▸ TASK GOAL
Locate all lines in the data below that hold "checkbox" and show them.

▸ EXERCISE DATA
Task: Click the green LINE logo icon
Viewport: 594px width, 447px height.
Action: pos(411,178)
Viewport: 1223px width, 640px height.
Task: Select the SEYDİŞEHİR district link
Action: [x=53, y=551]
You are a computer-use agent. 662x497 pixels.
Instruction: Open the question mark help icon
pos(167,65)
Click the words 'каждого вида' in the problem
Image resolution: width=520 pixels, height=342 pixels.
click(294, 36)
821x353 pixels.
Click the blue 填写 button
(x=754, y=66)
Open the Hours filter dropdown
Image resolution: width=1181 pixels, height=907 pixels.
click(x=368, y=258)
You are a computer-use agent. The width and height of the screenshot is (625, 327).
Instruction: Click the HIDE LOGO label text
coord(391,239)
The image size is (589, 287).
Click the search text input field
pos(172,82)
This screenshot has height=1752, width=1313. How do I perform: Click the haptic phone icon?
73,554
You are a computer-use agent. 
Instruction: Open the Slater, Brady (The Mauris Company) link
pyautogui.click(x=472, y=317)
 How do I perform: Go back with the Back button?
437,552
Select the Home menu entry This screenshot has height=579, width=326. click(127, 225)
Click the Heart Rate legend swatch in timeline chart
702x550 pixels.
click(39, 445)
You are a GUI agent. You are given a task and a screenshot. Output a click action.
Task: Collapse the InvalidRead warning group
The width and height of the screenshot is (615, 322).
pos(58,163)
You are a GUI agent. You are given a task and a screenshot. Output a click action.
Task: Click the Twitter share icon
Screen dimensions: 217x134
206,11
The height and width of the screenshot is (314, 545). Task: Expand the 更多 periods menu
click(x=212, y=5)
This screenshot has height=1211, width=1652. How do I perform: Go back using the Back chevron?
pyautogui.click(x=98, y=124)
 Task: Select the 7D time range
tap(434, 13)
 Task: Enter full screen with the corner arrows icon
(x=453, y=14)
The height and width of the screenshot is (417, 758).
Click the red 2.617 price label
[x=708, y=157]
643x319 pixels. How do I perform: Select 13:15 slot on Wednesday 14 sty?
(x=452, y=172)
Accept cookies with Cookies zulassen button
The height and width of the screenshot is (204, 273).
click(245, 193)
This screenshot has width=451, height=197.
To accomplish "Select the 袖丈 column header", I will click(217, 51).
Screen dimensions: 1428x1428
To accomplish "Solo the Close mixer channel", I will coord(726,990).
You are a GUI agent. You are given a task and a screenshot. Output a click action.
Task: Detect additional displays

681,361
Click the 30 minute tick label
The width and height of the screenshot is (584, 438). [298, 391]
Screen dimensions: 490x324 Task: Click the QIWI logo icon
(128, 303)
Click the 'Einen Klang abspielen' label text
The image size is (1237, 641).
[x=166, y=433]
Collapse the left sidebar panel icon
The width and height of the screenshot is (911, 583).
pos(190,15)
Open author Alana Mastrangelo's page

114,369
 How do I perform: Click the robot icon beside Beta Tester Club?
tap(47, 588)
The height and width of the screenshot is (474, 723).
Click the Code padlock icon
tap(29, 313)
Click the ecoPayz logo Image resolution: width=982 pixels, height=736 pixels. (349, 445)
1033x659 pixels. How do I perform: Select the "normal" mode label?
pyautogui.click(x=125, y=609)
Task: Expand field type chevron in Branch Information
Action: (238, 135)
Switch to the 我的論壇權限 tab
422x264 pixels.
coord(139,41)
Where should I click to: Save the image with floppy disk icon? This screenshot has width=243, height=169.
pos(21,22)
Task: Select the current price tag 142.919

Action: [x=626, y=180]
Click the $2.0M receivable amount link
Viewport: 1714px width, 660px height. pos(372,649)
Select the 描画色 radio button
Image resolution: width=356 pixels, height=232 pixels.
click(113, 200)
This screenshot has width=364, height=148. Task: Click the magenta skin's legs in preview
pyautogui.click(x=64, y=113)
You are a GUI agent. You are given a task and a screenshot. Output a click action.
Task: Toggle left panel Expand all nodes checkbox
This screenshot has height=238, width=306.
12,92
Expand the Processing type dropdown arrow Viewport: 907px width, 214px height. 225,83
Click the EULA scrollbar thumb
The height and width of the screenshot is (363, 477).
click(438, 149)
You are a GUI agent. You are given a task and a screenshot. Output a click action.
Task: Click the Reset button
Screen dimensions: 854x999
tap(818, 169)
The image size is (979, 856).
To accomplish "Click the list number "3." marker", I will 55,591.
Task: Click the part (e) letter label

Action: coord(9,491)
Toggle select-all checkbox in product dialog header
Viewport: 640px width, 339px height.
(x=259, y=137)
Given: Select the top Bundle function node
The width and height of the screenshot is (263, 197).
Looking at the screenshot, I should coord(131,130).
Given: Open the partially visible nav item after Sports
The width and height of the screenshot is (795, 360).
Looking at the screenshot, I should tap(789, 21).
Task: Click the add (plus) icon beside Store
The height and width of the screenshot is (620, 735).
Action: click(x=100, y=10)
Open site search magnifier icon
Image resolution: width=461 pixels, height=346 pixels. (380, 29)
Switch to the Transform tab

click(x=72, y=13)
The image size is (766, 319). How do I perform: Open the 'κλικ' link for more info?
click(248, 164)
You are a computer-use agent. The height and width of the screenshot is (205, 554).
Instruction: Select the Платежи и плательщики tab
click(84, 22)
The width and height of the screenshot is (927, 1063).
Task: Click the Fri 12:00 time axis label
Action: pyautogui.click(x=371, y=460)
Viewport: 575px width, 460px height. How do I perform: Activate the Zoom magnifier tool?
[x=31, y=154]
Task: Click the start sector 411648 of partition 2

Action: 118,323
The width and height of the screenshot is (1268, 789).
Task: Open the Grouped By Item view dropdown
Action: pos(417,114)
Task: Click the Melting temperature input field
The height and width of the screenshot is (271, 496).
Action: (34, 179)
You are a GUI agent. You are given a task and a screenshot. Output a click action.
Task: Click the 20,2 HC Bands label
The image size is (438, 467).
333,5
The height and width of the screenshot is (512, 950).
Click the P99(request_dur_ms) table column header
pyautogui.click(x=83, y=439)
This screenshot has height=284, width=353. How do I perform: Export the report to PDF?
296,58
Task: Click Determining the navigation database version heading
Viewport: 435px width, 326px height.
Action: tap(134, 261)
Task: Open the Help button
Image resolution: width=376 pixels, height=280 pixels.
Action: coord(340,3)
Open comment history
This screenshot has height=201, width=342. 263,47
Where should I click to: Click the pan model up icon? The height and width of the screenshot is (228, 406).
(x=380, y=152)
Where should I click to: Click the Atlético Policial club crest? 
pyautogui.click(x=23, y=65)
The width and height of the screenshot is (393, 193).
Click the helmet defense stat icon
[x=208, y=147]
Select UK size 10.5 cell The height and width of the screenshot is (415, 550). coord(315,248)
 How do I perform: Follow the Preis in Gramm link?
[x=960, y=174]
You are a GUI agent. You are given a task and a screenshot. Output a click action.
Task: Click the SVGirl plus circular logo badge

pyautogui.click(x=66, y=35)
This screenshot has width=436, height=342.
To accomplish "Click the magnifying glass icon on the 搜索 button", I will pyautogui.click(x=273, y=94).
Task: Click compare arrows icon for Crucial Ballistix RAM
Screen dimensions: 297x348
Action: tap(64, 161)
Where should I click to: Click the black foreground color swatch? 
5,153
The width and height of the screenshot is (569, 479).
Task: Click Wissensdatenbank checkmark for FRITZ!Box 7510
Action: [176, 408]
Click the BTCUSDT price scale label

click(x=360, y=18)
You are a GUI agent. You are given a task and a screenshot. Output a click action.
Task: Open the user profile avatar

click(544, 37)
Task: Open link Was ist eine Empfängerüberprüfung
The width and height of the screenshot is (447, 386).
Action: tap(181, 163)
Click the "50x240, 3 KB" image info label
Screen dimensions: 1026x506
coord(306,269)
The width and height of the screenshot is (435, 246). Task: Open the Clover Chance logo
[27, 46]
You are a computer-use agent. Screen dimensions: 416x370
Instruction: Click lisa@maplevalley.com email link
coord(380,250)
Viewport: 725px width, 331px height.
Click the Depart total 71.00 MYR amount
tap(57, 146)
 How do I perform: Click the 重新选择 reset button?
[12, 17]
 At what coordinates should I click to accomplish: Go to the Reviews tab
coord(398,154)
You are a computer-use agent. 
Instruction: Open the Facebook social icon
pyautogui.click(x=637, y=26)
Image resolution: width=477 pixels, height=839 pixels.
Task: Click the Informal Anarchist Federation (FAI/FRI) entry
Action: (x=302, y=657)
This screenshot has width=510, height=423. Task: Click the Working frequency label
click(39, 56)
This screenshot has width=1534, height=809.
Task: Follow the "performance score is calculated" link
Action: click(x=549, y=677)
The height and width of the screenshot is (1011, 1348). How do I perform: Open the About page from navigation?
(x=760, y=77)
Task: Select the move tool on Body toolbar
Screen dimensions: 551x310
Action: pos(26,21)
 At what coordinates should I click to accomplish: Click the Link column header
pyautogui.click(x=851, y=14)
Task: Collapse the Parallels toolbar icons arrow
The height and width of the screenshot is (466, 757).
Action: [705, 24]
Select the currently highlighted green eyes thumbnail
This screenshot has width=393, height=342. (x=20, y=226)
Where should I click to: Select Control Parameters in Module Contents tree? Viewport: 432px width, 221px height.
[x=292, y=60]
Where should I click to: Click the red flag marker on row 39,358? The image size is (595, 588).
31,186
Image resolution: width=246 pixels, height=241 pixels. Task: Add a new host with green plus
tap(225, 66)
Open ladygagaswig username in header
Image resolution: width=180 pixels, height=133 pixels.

▸ ANSWER SPACE
Task: Toggle left panel Expand all nodes checkbox
Toggle select-all checkbox in product dialog header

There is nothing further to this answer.